# Work request
When you copy the material below, keep every line exact and drop the pictures.

# Records provided
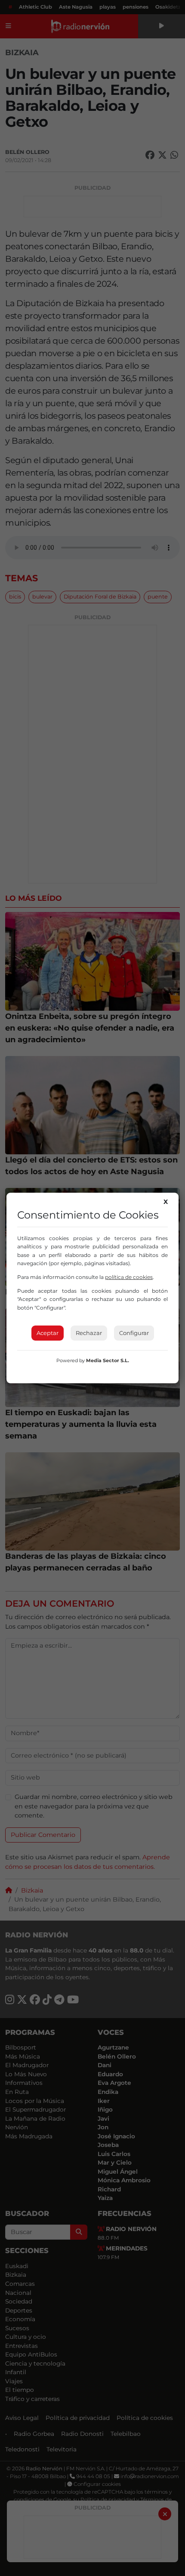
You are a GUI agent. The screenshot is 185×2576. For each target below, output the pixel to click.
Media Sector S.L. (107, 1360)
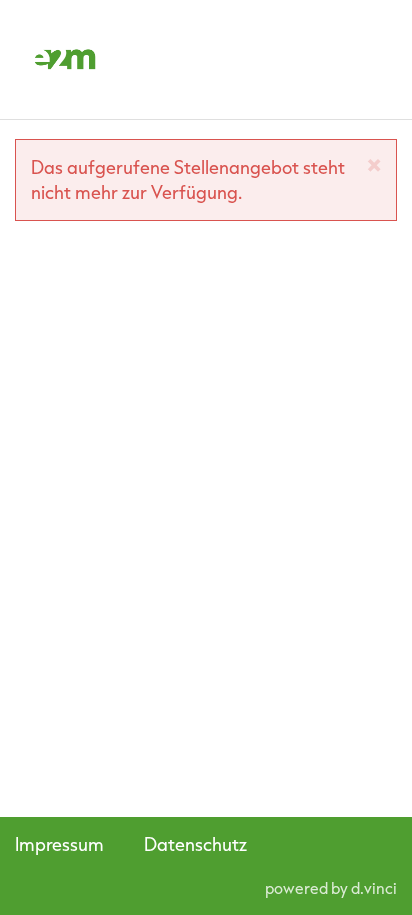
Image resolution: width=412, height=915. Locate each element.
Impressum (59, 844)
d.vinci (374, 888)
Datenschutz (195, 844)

# Answer to this exercise
You are a GUI agent. The screenshot is 185×2576. For each target below, output the pixel to click.
Media Sector S.L. (107, 1360)
Image resolution: width=412, height=915. Locate each element.
Impressum (59, 844)
d.vinci (374, 888)
Datenschutz (195, 844)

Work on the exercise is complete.